In the Harem series from 2009, Essaydi has playfully explored the function of women as decorative features within the context of local architecture, and the physical and psychological environment of the home and harem. The series was shot in the harem quarters of the magnificent Dar al Basha palace in Marrakesh, and Essaydi designed clothes for her models that matched with the geometric ceramic mosaics on the floor and walls and the intricate carving on the wooden doors and windows of the palace. With their faces, feet and hands covered with calligraphic texts, and their clothes matching the background, the women just blend into their environment.

“Odalisque is a Turkish word, which means ‘to belong to a place’. The women in these pictures have become literal odalisques, ‘caged’ amongst other acquisitions in the ‘cabinet of curiosities’ of the male dominion, the harem,” the artist says.
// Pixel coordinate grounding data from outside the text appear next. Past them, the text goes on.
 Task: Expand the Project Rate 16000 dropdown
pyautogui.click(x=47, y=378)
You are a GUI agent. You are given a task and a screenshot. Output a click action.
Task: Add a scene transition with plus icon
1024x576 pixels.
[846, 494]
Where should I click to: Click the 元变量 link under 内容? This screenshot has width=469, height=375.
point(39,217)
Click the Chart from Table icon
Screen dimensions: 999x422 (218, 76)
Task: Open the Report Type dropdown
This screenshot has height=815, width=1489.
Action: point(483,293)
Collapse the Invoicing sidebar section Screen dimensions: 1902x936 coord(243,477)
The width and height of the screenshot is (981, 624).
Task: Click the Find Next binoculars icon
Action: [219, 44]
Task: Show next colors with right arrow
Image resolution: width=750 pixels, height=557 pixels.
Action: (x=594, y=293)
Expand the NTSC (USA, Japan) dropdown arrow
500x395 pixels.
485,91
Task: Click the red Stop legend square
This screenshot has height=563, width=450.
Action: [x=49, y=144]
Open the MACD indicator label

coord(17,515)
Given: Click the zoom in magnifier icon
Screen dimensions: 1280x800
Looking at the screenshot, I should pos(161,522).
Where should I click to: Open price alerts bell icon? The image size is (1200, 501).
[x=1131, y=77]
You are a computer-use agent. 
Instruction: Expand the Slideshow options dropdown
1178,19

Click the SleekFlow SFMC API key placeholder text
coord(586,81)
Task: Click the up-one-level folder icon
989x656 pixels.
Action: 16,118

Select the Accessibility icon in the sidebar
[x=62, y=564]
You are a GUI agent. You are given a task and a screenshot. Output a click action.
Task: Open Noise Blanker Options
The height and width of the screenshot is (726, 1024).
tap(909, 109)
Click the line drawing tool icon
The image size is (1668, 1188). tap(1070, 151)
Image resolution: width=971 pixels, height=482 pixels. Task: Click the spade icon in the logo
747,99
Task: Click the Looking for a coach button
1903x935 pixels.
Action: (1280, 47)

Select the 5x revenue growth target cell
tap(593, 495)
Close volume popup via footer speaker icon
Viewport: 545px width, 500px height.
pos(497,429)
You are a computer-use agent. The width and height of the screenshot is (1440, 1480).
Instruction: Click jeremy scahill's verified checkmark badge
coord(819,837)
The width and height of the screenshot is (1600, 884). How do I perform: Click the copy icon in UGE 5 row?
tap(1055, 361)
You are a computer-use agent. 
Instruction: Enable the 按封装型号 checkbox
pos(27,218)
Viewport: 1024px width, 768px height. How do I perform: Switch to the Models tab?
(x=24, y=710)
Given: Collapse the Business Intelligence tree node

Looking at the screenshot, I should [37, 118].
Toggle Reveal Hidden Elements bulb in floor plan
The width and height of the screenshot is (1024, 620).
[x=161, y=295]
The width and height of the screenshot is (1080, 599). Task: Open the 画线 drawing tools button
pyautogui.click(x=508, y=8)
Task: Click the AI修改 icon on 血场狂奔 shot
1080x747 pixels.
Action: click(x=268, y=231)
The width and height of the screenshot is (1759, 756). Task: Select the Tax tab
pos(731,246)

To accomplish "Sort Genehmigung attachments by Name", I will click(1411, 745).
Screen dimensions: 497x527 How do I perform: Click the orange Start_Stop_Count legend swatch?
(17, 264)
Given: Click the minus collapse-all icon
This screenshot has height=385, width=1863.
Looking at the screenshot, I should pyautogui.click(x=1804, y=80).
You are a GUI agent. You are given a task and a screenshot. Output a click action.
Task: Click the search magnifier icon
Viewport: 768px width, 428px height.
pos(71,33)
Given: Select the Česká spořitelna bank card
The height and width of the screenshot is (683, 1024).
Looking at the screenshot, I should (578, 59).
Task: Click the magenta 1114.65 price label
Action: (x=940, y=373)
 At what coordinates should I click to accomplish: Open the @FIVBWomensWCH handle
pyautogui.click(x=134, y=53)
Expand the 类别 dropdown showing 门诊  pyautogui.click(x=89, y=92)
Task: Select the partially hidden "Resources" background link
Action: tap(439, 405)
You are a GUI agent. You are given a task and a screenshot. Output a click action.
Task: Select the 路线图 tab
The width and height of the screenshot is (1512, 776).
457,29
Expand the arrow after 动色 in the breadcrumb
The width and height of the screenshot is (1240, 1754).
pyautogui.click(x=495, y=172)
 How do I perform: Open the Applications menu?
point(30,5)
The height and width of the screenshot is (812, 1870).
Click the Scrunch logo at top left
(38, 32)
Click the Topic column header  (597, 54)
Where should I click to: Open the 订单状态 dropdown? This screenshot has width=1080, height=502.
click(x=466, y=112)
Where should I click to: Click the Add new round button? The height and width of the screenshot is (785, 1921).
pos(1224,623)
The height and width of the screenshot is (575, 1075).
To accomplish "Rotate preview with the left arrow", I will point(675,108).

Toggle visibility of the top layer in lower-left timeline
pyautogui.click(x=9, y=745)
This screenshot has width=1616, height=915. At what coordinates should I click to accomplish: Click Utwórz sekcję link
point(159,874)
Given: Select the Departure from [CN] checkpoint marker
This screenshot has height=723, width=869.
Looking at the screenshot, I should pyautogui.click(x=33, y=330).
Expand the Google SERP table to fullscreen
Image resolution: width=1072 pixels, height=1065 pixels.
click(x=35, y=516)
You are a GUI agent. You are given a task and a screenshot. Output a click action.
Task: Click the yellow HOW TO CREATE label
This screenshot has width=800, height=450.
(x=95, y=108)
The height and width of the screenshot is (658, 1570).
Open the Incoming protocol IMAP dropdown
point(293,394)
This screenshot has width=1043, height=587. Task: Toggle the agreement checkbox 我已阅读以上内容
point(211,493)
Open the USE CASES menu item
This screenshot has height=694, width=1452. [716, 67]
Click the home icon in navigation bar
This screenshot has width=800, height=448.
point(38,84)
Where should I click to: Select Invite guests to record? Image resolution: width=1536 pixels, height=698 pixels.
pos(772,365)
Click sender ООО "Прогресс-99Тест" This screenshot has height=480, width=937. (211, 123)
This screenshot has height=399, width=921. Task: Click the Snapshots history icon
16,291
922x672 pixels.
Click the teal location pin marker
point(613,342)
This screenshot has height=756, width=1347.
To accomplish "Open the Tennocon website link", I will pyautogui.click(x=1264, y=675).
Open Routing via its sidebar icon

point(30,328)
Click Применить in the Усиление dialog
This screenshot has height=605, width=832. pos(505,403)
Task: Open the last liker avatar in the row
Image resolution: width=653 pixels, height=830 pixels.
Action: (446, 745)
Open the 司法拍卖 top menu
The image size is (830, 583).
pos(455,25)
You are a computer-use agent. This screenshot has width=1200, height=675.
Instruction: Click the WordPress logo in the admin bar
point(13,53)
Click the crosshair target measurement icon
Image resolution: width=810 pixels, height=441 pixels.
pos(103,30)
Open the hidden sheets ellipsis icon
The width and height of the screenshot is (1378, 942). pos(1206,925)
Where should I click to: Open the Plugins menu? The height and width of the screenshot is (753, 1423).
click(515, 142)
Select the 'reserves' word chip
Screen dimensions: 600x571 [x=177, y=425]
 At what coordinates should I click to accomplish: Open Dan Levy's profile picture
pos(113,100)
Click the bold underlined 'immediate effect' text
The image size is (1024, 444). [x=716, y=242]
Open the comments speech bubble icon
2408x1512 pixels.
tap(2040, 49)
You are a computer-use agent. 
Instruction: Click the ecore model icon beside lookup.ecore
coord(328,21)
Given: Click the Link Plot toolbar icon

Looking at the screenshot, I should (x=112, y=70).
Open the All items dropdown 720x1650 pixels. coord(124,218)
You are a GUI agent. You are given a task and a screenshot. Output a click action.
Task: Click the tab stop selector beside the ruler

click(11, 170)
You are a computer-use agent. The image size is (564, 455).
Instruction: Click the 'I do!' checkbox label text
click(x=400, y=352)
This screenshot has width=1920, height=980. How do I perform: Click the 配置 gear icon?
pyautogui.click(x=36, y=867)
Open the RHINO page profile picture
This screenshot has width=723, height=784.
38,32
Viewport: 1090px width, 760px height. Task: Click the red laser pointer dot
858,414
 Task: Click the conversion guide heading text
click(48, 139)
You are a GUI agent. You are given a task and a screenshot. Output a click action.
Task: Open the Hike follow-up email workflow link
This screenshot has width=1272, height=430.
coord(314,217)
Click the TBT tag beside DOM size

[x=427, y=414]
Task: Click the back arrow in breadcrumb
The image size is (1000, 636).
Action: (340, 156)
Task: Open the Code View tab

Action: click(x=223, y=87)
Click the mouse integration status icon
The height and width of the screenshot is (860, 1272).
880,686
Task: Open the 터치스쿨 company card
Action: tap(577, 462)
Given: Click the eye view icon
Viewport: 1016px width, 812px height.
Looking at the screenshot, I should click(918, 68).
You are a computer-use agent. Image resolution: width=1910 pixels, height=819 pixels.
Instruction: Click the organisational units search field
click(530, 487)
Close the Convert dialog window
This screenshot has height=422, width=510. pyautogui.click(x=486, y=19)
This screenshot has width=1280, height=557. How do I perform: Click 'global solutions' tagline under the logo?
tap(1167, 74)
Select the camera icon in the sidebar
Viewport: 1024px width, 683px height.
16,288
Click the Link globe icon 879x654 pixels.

Later in 2012, for the Harem Revisited series, Essaydi created dresses for her models and drapes for the background from vintage textiles, loaned to her by the Nour and Boubker Temli collection. The rich, luxurious Moroccan fabrics, dating from the 17th to the early 20th century, were meant to be used for weddings, and to decorate palaces and the harem area. By making her models wear the kind of clothes women would have worn during the period when the famous Orientalist paintings by European artists were executed, Essaydi further highlights the false narratives these artists depicted. But she also subtly draws parallels between women and precious objects that are restricted to special spaces.

The show also includes works from the Bullets, and Bullets Revisited series, which she created between 2009 and 2014. The images look quite similar to the Harem series, but a closer look reveals that every item, from the glittering clothes and jewellery of the models to the mosaics on the walls are made from carefully cut and polished bullet casings. For some pictures Essaydi meticulously sewed together thousands of bullet casings to create a shiny golden mantle, draped from ceiling to floor.

This series marks a shift in her work as she takes her veiled Odalisques out from the confines of their traditional environment into the contemporary world, and puts the focus firmly on them. However, the shiny bullets are a reminder of the perils that await the women in a world ravaged by war and destruction. “Beauty is quite dangerous, as it lures the viewer into accepting fantasy,” the artist says.

In some of Essaydi’s photographs, the women are seen holding a henna cone in their hand, suggesting that the act of writing their stories is still in progress, as the title of the show indicates. “I want my work to be as vividly present, and yet as elusive as ‘woman’ herself, not just because she is veiled or turns away, but because she is still in progress,” Essaydi says.

Still in Progress will run at Leila Heller Gallery, Dubai in Alserkal Avenue until August 15.